Question

Find the nature of the locus of a point which moves so that it is always equidistant from the point $A(a,0)$ and $B( - a,0)$.
A. A circle
B. Perpendicular bisectors of the line segment AB
C. Aline parallel to x-axis
D. None of these

Answer 1

Hint: First suppose the coordinate of the points. Then use the distance formula to obtain the distance between the point and A, and that point and B. Then equate the obtained distances to obtain the required result.

Formula Used:
The distance formula of two points $(a,b),(c,d)$ is
$\sqrt {{{(c - a)}^2} + {{(d - b)}^2}} $ .

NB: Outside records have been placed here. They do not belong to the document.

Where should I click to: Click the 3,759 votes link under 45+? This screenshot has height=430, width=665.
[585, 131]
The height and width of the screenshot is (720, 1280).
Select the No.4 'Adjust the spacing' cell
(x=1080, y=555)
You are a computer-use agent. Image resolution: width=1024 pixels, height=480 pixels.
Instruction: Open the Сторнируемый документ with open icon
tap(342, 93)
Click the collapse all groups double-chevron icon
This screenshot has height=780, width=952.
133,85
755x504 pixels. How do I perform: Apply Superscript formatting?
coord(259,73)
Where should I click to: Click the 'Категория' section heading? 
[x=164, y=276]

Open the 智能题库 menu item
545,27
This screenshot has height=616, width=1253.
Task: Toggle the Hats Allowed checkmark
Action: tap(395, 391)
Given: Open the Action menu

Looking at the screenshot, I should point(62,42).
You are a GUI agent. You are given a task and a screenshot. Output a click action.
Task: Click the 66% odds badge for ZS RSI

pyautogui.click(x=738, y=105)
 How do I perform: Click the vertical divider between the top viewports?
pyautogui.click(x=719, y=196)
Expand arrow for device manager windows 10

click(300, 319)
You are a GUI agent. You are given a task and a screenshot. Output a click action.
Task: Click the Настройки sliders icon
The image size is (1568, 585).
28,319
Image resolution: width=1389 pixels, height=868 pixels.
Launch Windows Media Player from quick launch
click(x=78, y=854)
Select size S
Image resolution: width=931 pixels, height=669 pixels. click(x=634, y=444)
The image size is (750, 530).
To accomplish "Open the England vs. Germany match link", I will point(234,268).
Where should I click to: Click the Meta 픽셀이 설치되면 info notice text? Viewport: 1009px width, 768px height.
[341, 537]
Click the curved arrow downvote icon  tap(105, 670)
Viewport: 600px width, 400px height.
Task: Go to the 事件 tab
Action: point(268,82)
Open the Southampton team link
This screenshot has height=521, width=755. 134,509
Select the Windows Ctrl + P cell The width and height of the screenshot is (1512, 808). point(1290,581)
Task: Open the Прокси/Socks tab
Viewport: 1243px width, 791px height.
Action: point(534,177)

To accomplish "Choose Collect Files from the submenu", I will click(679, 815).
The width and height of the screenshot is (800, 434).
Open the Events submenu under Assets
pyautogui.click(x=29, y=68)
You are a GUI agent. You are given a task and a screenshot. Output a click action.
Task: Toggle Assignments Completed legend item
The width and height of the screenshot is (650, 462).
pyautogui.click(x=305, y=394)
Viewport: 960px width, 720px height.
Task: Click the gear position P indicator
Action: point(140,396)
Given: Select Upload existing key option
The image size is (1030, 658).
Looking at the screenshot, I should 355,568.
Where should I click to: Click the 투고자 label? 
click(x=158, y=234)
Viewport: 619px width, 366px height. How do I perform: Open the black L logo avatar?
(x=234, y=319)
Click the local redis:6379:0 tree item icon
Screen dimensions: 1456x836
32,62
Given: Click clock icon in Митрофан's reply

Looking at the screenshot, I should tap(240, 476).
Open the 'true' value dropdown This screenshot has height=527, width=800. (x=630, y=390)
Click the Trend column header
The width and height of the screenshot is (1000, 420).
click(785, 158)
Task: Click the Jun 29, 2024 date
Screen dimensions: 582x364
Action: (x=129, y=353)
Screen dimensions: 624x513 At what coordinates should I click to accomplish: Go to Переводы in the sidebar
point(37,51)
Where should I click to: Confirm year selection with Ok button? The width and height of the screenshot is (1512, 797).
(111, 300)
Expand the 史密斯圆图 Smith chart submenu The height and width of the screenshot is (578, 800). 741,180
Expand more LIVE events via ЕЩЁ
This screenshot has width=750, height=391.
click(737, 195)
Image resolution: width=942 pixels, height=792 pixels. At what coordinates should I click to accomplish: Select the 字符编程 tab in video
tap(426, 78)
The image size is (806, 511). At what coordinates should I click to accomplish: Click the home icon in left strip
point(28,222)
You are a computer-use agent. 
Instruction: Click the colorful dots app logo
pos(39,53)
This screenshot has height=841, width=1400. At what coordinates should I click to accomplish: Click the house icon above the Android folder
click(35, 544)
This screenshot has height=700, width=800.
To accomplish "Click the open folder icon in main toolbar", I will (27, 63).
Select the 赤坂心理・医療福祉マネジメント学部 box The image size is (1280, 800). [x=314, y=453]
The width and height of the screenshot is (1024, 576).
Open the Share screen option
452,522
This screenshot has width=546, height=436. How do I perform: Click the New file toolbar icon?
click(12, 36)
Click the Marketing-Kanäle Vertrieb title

Complete step by step solution:
Suppose that the coordinate of the point is $P(h,k)$ .
It is given that $PA = PB$--(1)
Now, $PA = \sqrt {{{(a - h)}^2} + {{(0 - k)}^2}} $
And, $PB = \sqrt {{{( - a - h)}^2} + {{(0 - k)}^2}} $
Therefore, from equation (1) we have,
$\sqrt {{{(a - h)}^2} + {{(0 - k)}^2}} = \sqrt {{{( - a - h)}^2} + {{(0 - k)}^2}} $
$\sqrt {{{(a - h)}^2} + {k^2}} = \sqrt {{{(a + h)}^2} + {k^2}} $
Square both sides of the equation,
${(a - h)^2} + {k^2} = {(a + h)^2} + {k^2}$
${(a - h)^2} - {(a + h)^2} = 0$
${a^2} - 2ah + {h^2} - ({a^2} + 2ah + {h^2}) = 0$
${a^2} - 2ah + {h^2} - {a^2} - 2ah - {h^2} = 0$
$ - 4ah = 0$
 Therefore, the locus is $x = 0$ ,which is the x-axis, and we know that the x-axis is parallel to itself.

Option ‘C’ is correct

Note: As x-axis is parallel to itself, we can conclude that any line is parallel to itself. Here we have to find the equation of locus of the point by equating the distance between points and then compare that equation with the given equation of locus of that point to get the required value of the variables.